Когда-то под вечер и не в самом приятном расположении духа я возвращался домой: вижу у меня на крыльце сидит старуха нищая с костылем и вся в ужасных лохмотьях. Я хотел было ее прогнать. Она взмолилась: «Помилуй! отец ты мой родимый! Не погуби меня бедную! Ведь я твоя же крестьянка из сельца Навольново, у меня к тебе есть просьба».

— «Ну что ж тебе надобно? говори!»

— «А вот, видишь ты, батюшка, староста-то наш хочет выдать дочь мою Акулину за немилого парня, а у меня есть другой жених на примете, да и сама девка его жалует. Так ты вот сделай божескую милость да напиши им приказ, чтоб они выдали дочь мою Акулину за парня такого-то».

Не входя ни в какие дальнейшие расспросы — с какою-то жесткою ирониею — я взял листик бумаги и написал высочайший приказ: «С получением сего имеете выдать замуж девку Акулину за парня такого-то (имя рек). Быть по сему. Владимир Печерин». В первый и последний раз в моей жизни я совершил самовластный акт помещика и послал старуху к чорту. Это меня взбесило и окончательно ожесточило против России.

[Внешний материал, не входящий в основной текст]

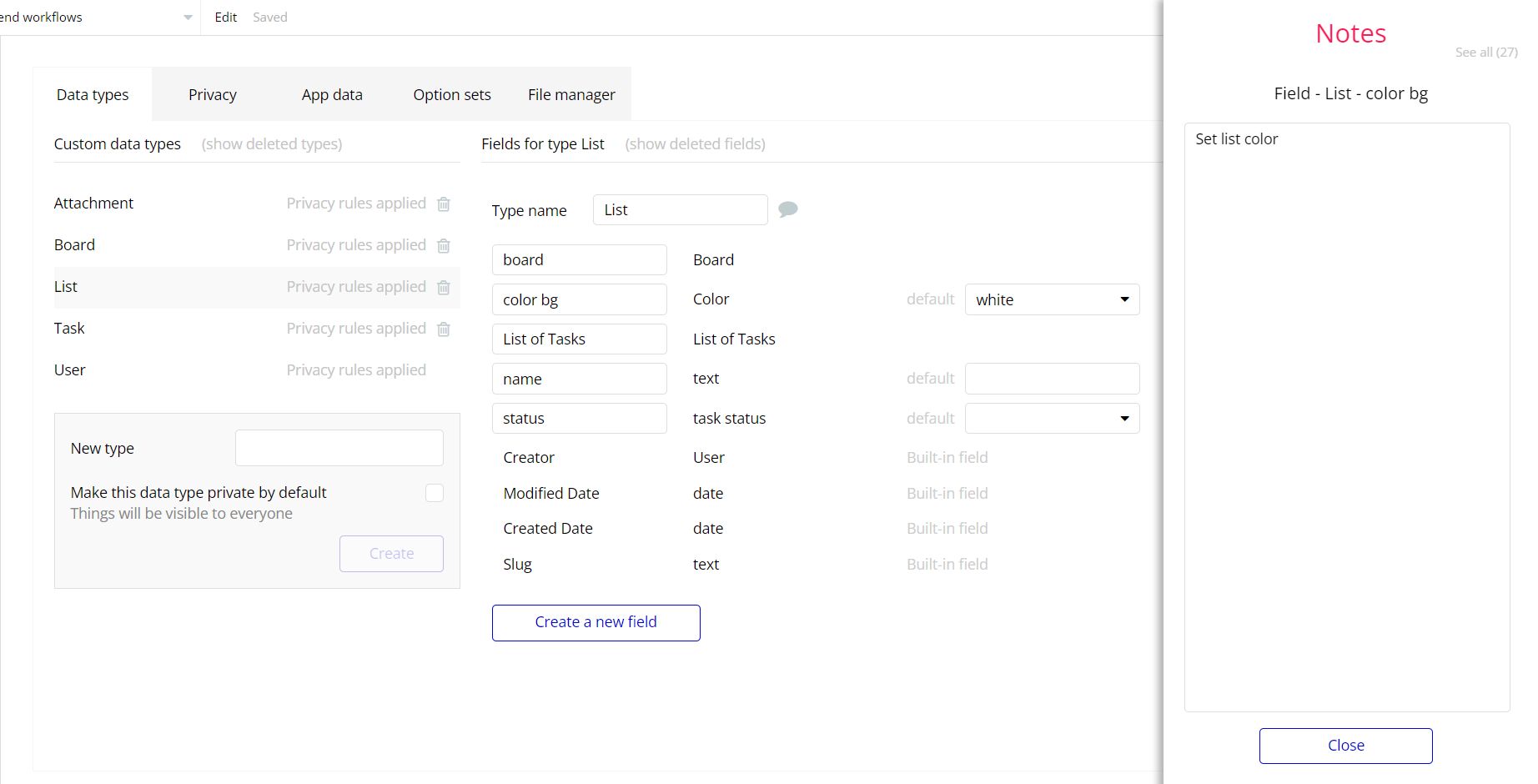Click trash icon next to Board type
This screenshot has width=1538, height=784.
pos(444,246)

Но не одни старухи всходили по этому крылечку… Иногда поздним вечером молоденькая девушка лет 17-ти, накинувши платочек на голову, прытко взбегала по этим ступенькам и осторожно стучалась у двери отшельника. Это было нечто в роде того, что воспевал Ломоносов, коверкая Анакреона:

«Внезапно постучался У двери купидон, Приятный перервался В начале самом сон».